Do you feel like you’re always getting colds, skin rashes, headaches, fatigue or sinus infections? Well, maybe you need to do a cleanse that focuses on boosting your immune system, so your body can defend itself better from bacteria, viruses, parasites and fungi. A good time to start thinking about boosting your immune system is before flu season comes around, or before any airplane travel.
Our immune system is supposed to protect us from these everyday illnesses, but our lifestyle choices can weaken this protective shield, leaving us vulnerable to disease and infections. A lot of the food we ingest is man-made, processed junk that put stress on your body and immune system. We should really be focusing on fresh, natural food. By cleansing out some bad lifestyle habits and junk food you can have your body fighting off every germ that comes your way!
Here are a few foods to eat and foods to avoid while you’re doing an immune system cleanse. Remember to be realistic – cutting out 100 percent of the bad stuff is probably not going to happen! However, if you try to stick to the plan for 2 weeks and work out a diet and lifestyle that work for you, then you’ll start to see some real improvements to your health.
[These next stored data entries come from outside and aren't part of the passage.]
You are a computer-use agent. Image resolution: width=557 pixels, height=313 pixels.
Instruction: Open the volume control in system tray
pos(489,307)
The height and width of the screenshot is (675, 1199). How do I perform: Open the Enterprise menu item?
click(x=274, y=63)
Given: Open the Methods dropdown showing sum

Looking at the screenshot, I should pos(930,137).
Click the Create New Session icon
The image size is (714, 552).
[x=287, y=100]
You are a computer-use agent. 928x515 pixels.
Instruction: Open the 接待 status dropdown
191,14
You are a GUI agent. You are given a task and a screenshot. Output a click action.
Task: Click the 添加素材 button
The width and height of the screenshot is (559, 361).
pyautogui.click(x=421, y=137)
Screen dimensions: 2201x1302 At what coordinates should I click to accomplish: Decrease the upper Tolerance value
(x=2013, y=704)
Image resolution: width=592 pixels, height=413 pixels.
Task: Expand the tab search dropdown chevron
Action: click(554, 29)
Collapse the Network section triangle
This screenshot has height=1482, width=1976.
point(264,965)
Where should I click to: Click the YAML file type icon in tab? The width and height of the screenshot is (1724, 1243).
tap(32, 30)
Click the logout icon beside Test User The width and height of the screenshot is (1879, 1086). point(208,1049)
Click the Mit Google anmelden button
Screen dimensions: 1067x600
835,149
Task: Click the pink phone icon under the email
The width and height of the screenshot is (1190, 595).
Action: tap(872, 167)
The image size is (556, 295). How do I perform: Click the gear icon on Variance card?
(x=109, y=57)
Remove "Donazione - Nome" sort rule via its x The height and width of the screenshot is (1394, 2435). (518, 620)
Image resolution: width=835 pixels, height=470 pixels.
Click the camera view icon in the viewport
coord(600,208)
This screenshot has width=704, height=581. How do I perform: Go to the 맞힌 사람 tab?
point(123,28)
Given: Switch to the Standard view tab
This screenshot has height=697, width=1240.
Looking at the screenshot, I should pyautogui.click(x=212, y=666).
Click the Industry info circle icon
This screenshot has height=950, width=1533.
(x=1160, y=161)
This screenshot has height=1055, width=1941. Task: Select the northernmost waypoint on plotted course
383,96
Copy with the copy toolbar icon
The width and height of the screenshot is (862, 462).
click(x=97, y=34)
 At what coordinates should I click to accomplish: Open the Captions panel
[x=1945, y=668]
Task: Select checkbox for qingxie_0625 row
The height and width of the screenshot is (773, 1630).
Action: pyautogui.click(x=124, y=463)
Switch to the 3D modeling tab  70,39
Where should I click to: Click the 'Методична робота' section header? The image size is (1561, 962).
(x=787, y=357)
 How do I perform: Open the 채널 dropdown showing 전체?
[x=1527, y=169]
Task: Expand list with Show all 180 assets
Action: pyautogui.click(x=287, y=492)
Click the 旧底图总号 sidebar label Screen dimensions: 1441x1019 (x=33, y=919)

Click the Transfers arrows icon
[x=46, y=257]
These are the foods and lifestyle choices that actually weaken your immune system.
Both alcohol and coffee lower the amount of white blood cells in your bloodstream. This weakens your body’s defenses against illness. They also impair the body’s absorption of vital nutrients, weakening the body and making it more susceptible to illness.
Cigarettes contain arsenic, cadmium, formaldehyde, to name just a few of the toxic chemicals that enter your system whenever you light up. All of these will impair your immune function – irritated lungs are much more vulnerable to infection.
Too much sugar can also suppress your immune system. Avoid sugar, honey, syrup, chocolate, and check labels for anything ending in “ose”. Avoid white flour and white flour products too – they affect the immune system in much the same way.
If you have a sweet tooth, you might think this is going to be an impossible task, but stick to it for a coupe of weeks and your cravings will go away. You can have a piece of fruit to curb your craving, but stay away from artificial sweeteners as they are very toxic, even worse than sugar.